── DATA FOR REVIEW
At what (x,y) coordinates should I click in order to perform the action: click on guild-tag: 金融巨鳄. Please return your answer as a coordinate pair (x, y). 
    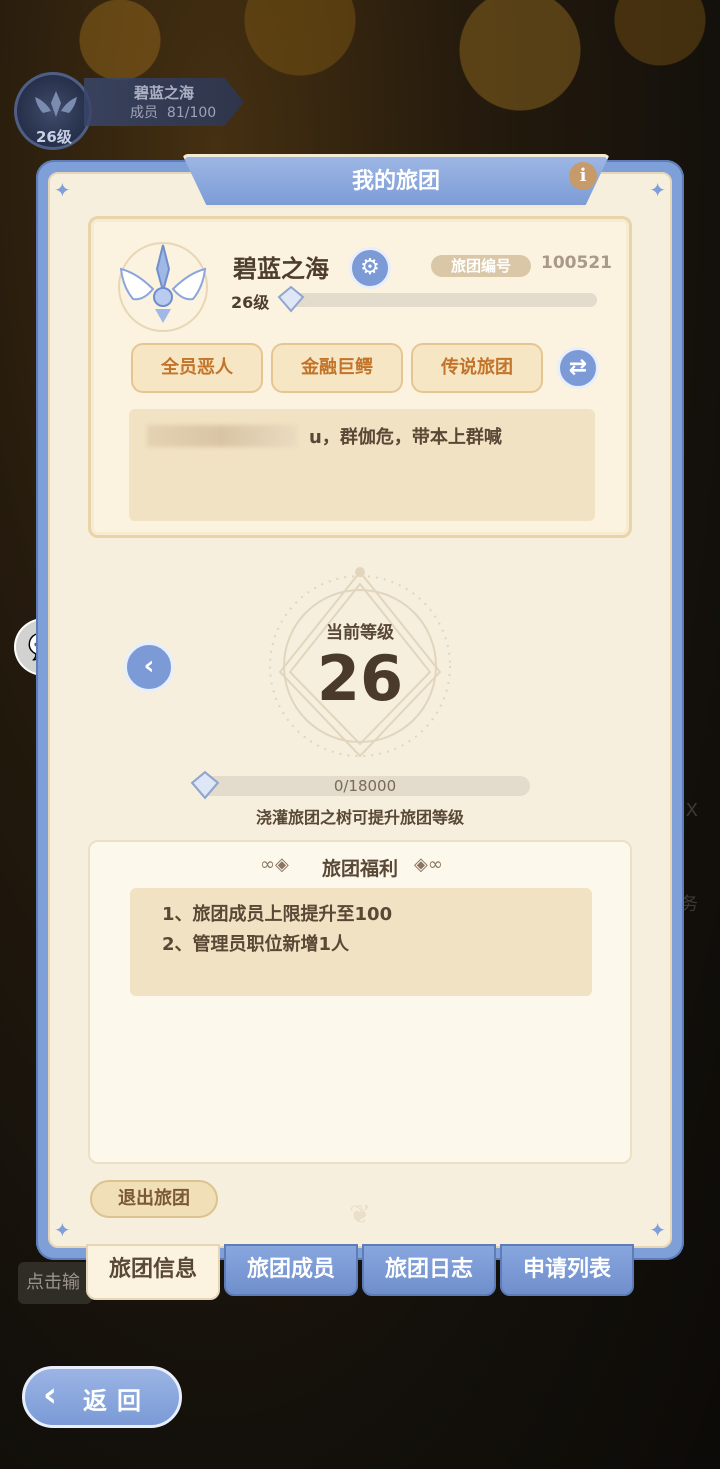
    Looking at the image, I should click on (337, 368).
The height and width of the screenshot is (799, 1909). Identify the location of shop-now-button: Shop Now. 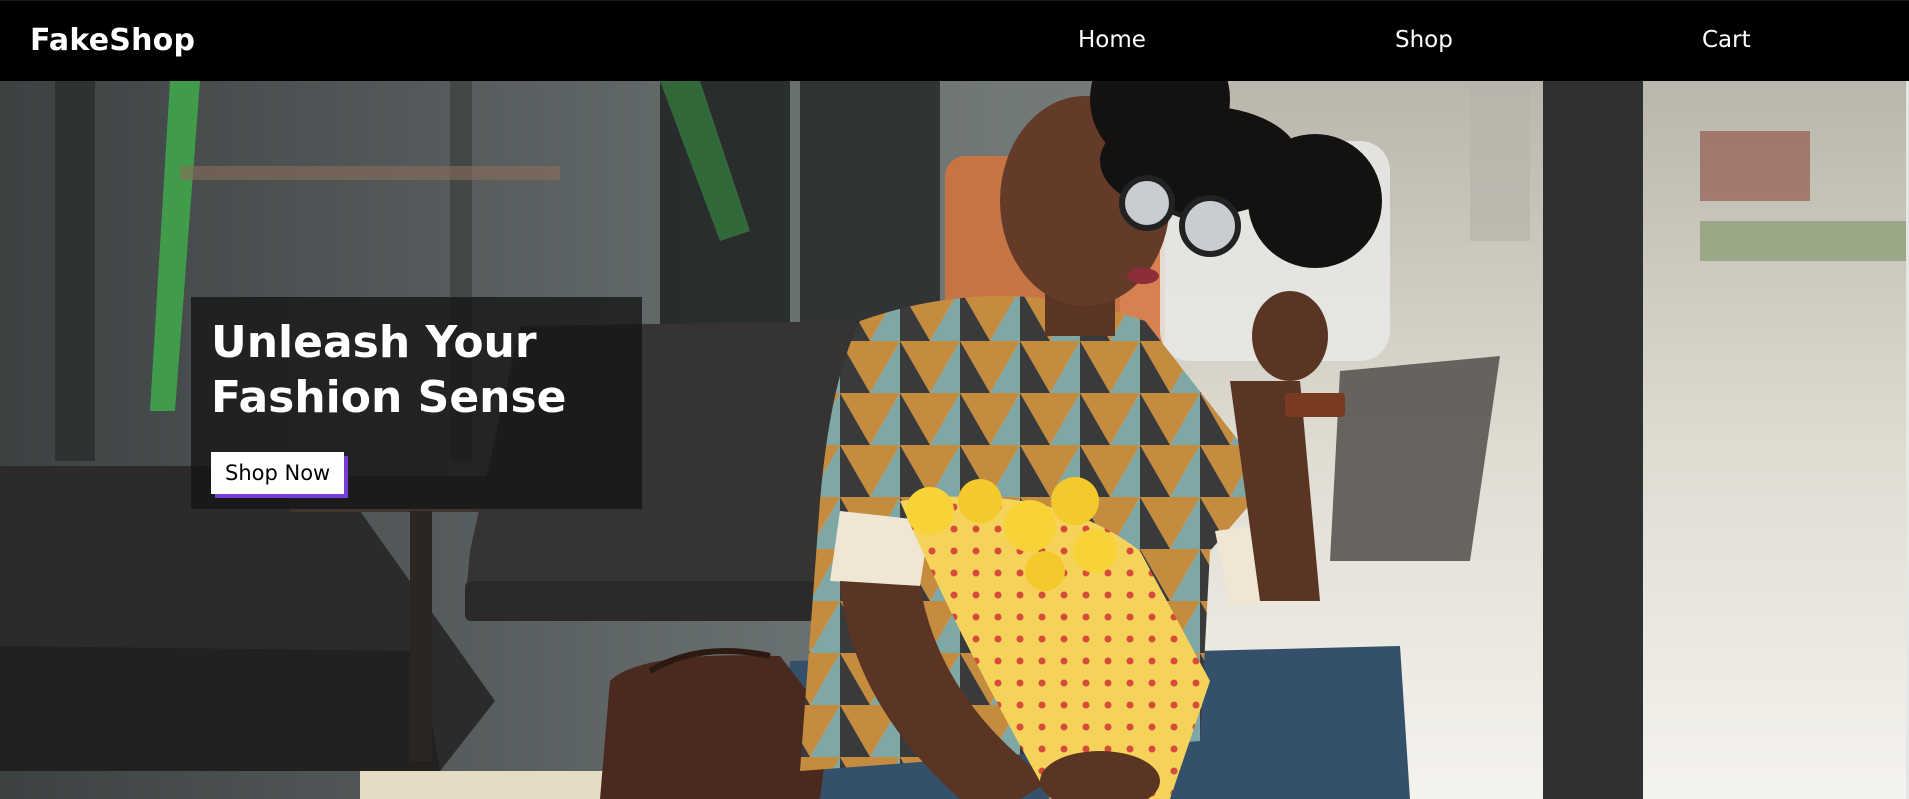
(278, 473).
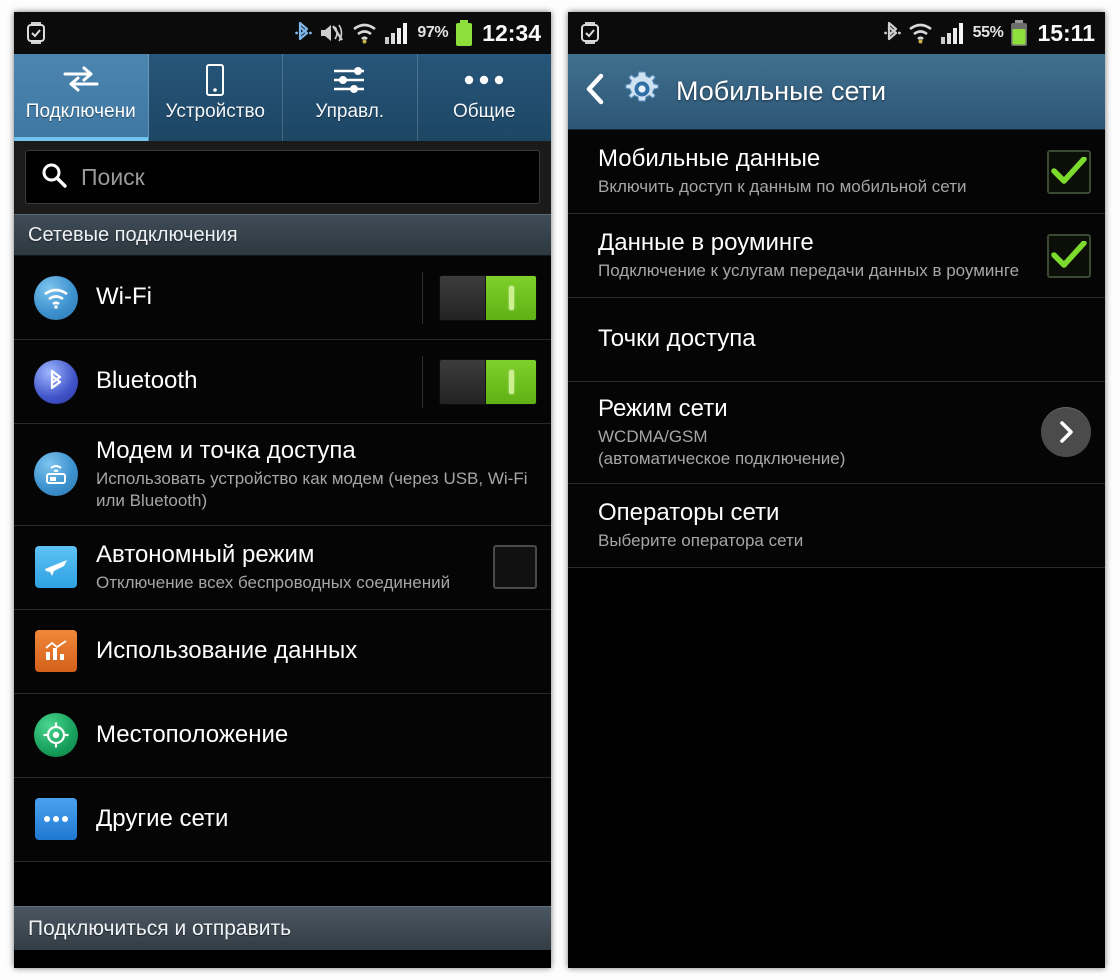  I want to click on bluetooth-toggle-container, so click(474, 382).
────
:: WHAT THIS TASK INVOLVES ::
Retype the entries above word for word, leaving out the pictures.

:: FINISHED TASK ::
At what (x,y) coordinates should I click in order to perform the action: click on guild-tag: 金融巨鳄. Please return your answer as a coordinate pair (x, y). 
    Looking at the image, I should click on (337, 368).
The height and width of the screenshot is (799, 1909). Identify the location of shop-now-button: Shop Now. 
(278, 473).
  I want to click on bluetooth-toggle-container, so click(474, 382).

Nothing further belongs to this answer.